• [TASK STATEMENT] Write out the full listing again. Make no alterations.

• [MATERIAL PROVIDED]
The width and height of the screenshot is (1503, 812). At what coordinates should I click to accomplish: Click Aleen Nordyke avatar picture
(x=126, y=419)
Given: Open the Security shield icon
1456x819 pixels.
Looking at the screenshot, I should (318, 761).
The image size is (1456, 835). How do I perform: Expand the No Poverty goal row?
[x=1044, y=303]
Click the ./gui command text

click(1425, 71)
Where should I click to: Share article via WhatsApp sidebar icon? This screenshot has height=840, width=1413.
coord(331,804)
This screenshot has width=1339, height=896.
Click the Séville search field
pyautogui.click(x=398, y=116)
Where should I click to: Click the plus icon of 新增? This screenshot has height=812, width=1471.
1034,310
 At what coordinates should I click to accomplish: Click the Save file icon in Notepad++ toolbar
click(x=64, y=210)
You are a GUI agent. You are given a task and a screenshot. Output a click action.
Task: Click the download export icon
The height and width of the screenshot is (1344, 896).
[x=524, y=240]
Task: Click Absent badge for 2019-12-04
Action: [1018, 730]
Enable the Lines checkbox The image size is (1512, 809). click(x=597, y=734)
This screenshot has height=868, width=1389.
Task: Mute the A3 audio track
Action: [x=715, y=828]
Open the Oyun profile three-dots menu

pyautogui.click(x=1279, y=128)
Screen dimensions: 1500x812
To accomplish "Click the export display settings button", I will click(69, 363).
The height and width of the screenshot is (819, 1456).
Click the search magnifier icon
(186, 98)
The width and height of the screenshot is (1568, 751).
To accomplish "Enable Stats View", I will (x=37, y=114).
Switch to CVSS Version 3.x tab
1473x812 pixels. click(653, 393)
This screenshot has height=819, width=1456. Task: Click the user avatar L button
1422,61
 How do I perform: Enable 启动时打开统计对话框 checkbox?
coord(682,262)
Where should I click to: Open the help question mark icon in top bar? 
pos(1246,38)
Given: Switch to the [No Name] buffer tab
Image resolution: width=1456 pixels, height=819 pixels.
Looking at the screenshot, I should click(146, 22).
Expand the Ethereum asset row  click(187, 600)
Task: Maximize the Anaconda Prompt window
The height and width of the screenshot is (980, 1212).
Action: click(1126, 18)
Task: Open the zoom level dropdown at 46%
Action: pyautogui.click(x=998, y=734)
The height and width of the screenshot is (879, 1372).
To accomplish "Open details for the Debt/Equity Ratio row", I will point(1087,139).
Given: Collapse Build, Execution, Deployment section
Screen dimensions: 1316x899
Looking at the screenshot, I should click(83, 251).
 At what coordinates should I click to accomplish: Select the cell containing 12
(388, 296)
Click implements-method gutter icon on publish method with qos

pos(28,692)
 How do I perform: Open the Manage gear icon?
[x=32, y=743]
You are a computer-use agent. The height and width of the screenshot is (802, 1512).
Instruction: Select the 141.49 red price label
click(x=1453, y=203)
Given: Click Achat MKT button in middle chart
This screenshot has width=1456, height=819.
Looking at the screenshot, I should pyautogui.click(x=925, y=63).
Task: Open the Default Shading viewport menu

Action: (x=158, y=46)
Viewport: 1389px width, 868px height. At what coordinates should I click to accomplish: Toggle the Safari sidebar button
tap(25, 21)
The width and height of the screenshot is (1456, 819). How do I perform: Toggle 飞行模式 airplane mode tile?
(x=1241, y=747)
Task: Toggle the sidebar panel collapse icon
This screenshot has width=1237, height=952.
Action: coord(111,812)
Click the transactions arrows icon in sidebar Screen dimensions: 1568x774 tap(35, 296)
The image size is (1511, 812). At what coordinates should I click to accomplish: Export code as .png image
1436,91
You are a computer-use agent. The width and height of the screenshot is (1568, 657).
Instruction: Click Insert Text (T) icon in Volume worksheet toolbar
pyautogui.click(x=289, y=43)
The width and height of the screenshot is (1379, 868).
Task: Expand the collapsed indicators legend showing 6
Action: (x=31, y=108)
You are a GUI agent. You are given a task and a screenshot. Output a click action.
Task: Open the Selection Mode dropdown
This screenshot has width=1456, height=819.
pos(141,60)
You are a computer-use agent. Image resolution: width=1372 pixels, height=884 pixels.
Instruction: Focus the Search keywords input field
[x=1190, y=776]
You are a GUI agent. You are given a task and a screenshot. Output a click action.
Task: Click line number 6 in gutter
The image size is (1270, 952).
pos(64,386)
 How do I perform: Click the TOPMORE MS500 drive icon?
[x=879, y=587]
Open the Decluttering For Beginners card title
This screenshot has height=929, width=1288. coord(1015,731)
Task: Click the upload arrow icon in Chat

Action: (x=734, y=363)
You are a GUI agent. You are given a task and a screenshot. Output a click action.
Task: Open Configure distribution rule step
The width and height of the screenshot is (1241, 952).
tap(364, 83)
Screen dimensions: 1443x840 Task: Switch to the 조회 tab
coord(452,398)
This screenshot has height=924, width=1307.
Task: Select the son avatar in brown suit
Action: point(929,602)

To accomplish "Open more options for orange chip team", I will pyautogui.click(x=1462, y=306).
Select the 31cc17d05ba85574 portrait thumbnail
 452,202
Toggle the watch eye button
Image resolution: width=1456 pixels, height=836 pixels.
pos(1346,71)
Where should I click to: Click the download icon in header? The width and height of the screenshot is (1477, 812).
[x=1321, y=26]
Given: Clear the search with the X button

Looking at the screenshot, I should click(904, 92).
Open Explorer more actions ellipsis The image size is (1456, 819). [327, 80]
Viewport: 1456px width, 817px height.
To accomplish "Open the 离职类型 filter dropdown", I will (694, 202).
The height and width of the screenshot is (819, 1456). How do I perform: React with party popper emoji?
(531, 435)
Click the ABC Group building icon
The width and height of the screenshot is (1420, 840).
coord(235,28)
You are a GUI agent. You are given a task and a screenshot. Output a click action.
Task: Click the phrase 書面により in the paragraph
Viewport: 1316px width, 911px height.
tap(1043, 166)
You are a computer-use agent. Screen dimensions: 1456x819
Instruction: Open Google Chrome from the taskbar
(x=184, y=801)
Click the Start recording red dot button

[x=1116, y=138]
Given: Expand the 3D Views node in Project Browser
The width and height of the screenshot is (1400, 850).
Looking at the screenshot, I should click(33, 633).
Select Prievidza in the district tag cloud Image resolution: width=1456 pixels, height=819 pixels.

• [OUTPUT OF THE EXERCISE]
The width and height of the screenshot is (1503, 812). At what coordinates should I click to accomplish: Click Aleen Nordyke avatar picture
(x=126, y=419)
Given: Open the Security shield icon
1456x819 pixels.
Looking at the screenshot, I should (318, 761).
The image size is (1456, 835). How do I perform: Expand the No Poverty goal row?
[x=1044, y=303]
Click the ./gui command text

click(1425, 71)
Where should I click to: Share article via WhatsApp sidebar icon? This screenshot has height=840, width=1413.
coord(331,804)
This screenshot has width=1339, height=896.
Click the Séville search field
pyautogui.click(x=398, y=116)
Where should I click to: Click the plus icon of 新增? This screenshot has height=812, width=1471.
1034,310
 At what coordinates should I click to accomplish: Click the Save file icon in Notepad++ toolbar
click(x=64, y=210)
You are a GUI agent. You are given a task and a screenshot. Output a click action.
Task: Click the download export icon
The height and width of the screenshot is (1344, 896).
[x=524, y=240]
Task: Click Absent badge for 2019-12-04
Action: [1018, 730]
Enable the Lines checkbox The image size is (1512, 809). click(x=597, y=734)
This screenshot has height=868, width=1389.
Task: Mute the A3 audio track
Action: [x=715, y=828]
Open the Oyun profile three-dots menu

pyautogui.click(x=1279, y=128)
Screen dimensions: 1500x812
To accomplish "Click the export display settings button", I will click(69, 363).
The height and width of the screenshot is (819, 1456).
Click the search magnifier icon
(186, 98)
The width and height of the screenshot is (1568, 751).
To accomplish "Enable Stats View", I will (x=37, y=114).
Switch to CVSS Version 3.x tab
1473x812 pixels. click(653, 393)
This screenshot has height=819, width=1456. Task: Click the user avatar L button
1422,61
 How do I perform: Enable 启动时打开统计对话框 checkbox?
coord(682,262)
Where should I click to: Open the help question mark icon in top bar? 
pos(1246,38)
Given: Switch to the [No Name] buffer tab
Image resolution: width=1456 pixels, height=819 pixels.
Looking at the screenshot, I should click(146, 22).
Expand the Ethereum asset row  click(187, 600)
Task: Maximize the Anaconda Prompt window
The height and width of the screenshot is (980, 1212).
Action: click(1126, 18)
Task: Open the zoom level dropdown at 46%
Action: pyautogui.click(x=998, y=734)
The height and width of the screenshot is (879, 1372).
To accomplish "Open details for the Debt/Equity Ratio row", I will point(1087,139).
Given: Collapse Build, Execution, Deployment section
Screen dimensions: 1316x899
Looking at the screenshot, I should click(83, 251).
 At what coordinates should I click to accomplish: Select the cell containing 12
(388, 296)
Click implements-method gutter icon on publish method with qos

pos(28,692)
 How do I perform: Open the Manage gear icon?
[x=32, y=743]
You are a computer-use agent. The height and width of the screenshot is (802, 1512).
Instruction: Select the 141.49 red price label
click(x=1453, y=203)
Given: Click Achat MKT button in middle chart
This screenshot has width=1456, height=819.
Looking at the screenshot, I should pyautogui.click(x=925, y=63).
Task: Open the Default Shading viewport menu

Action: (x=158, y=46)
Viewport: 1389px width, 868px height. At what coordinates should I click to accomplish: Toggle the Safari sidebar button
tap(25, 21)
The width and height of the screenshot is (1456, 819). How do I perform: Toggle 飞行模式 airplane mode tile?
(x=1241, y=747)
Task: Toggle the sidebar panel collapse icon
This screenshot has width=1237, height=952.
Action: coord(111,812)
Click the transactions arrows icon in sidebar Screen dimensions: 1568x774 tap(35, 296)
The image size is (1511, 812). At what coordinates should I click to accomplish: Export code as .png image
1436,91
You are a computer-use agent. The width and height of the screenshot is (1568, 657).
Instruction: Click Insert Text (T) icon in Volume worksheet toolbar
pyautogui.click(x=289, y=43)
The width and height of the screenshot is (1379, 868).
Task: Expand the collapsed indicators legend showing 6
Action: (x=31, y=108)
You are a GUI agent. You are given a task and a screenshot. Output a click action.
Task: Open the Selection Mode dropdown
This screenshot has width=1456, height=819.
pos(141,60)
You are a computer-use agent. Image resolution: width=1372 pixels, height=884 pixels.
Instruction: Focus the Search keywords input field
[x=1190, y=776]
You are a GUI agent. You are given a task and a screenshot. Output a click action.
Task: Click line number 6 in gutter
The image size is (1270, 952).
pos(64,386)
 How do I perform: Click the TOPMORE MS500 drive icon?
[x=879, y=587]
Open the Decluttering For Beginners card title
This screenshot has height=929, width=1288. coord(1015,731)
Task: Click the upload arrow icon in Chat

Action: (x=734, y=363)
You are a GUI agent. You are given a task and a screenshot. Output a click action.
Task: Open Configure distribution rule step
The width and height of the screenshot is (1241, 952).
tap(364, 83)
Screen dimensions: 1443x840 Task: Switch to the 조회 tab
coord(452,398)
This screenshot has height=924, width=1307.
Task: Select the son avatar in brown suit
Action: point(929,602)

To accomplish "Open more options for orange chip team", I will pyautogui.click(x=1462, y=306).
Select the 31cc17d05ba85574 portrait thumbnail
 452,202
Toggle the watch eye button
Image resolution: width=1456 pixels, height=836 pixels.
pos(1346,71)
Where should I click to: Click the download icon in header? The width and height of the screenshot is (1477, 812).
[x=1321, y=26]
Given: Clear the search with the X button

Looking at the screenshot, I should click(904, 92).
Open Explorer more actions ellipsis The image size is (1456, 819). [327, 80]
Viewport: 1456px width, 817px height.
To accomplish "Open the 离职类型 filter dropdown", I will (694, 202).
The height and width of the screenshot is (819, 1456). How do I perform: React with party popper emoji?
(531, 435)
Click the ABC Group building icon
The width and height of the screenshot is (1420, 840).
coord(235,28)
You are a GUI agent. You are given a task and a screenshot. Output a click action.
Task: Click the phrase 書面により in the paragraph
Viewport: 1316px width, 911px height.
tap(1043, 166)
You are a computer-use agent. Screen dimensions: 1456x819
Instruction: Open Google Chrome from the taskbar
(x=184, y=801)
Click the Start recording red dot button

[x=1116, y=138]
Given: Expand the 3D Views node in Project Browser
The width and height of the screenshot is (1400, 850).
Looking at the screenshot, I should click(33, 633).
Select Prievidza in the district tag cloud Image resolution: width=1456 pixels, height=819 pixels.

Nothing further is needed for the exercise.